冷凍用のジップ付き保存袋を使うと、密封するのに便利です。
炒り卵も作り方を工夫すると、冷凍保存による風味の低下をより抑えられますよ。
冷凍後も美味しく食べられる作り方のコツ
炒り卵を冷凍する場合は調味料の砂糖を多めに加えて細かいそぼろ状に作ると、解凍後に風味や品質が落ちにくく美味しく食べられます。
- 砂糖の量を多くして甘めに味付する
- しっかり加熱して細かめのそぼろ状にする
砂糖の保水効果により水分の抜け過ぎが防げ、塊を小さくすることで食感が悪化しても感じにくくできます。
炒り卵を作ったらすぐに冷まし、小分けしてしっかり密封したらなるべく急速に凍らせましょう。
冷凍中に空気に触れると食品の水分が蒸発して乾燥しやすく、さらに空洞に空気が入って酸化も進み、冷凍焼けを起こして風味・品質が悪くなります。

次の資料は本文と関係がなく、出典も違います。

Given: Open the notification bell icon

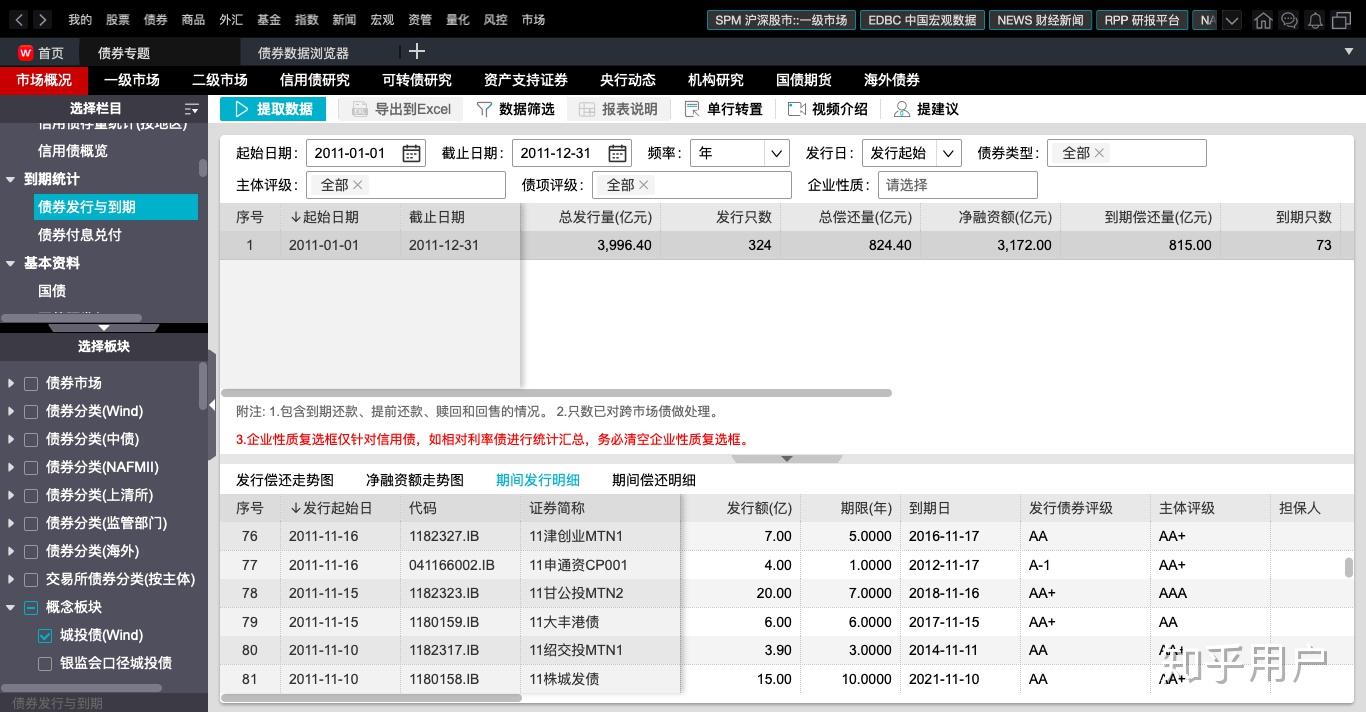Looking at the screenshot, I should (1314, 19).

ちなみに炒り卵はレンジ調理もできるので、なるべく簡単に作りたいという方は、次の動画を参考にしてみてください♪
適度な加熱時間はレンジによっても異なるので、1回につき30秒~1分ずつくらいで様子を見ながら調節してくださいね。
結論|炒り卵を長期間日持ちさせるなら冷凍保存に
- 冷蔵保存は2~3日中に食べきる
- 冷凍すると約2週間日持ち可能
- 日持ちは卵の鮮度や作り方・衛生度などで変わる
- 日持ちを長くするには密封してより低温で保存
- 冷凍保存用には甘めに細かく作ると風味が落ちにくい
炒り卵は冷蔵でも密封して低温を保てば2~3日ほど日持ちできますが、卵の鮮度や調理の仕方などにも左右されるため早めに食べましょう。
冷凍すれば2週間くらい保存できるので、常備菜にしておくと、サンドイッチやチャーハン・そぼろ丼などのアレンジにさっと使えて便利です。
炒り卵の作り置きを安全に美味しく食べられるように、傷みを抑える冷蔵・冷凍保存のコツや、風味が落ちにくい調理法もぜひ参考にしてください。